═══ Raw records

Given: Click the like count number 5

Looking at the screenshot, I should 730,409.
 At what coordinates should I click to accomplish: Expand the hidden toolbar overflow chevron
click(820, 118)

══════
═══ Raw records

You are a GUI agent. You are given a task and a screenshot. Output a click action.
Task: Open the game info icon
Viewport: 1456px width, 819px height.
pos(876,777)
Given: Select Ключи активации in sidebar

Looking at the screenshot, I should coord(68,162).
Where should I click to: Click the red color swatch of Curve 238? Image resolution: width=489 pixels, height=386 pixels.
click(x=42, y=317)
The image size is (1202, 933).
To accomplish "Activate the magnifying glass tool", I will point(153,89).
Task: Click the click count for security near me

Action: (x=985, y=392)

══════
═══ Raw records

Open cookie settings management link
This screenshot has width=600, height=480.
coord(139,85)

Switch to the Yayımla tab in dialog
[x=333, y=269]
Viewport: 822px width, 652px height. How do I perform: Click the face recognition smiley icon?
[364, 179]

══════

◆ Aim
Reproduce verbatim the lines of the first block of items, beginning with the line containing "Given: Click the like count number 5" and ending with, and including, the line containing "click(820, 118)".

◆ Task answer
Given: Click the like count number 5

Looking at the screenshot, I should 730,409.
 At what coordinates should I click to accomplish: Expand the hidden toolbar overflow chevron
click(820, 118)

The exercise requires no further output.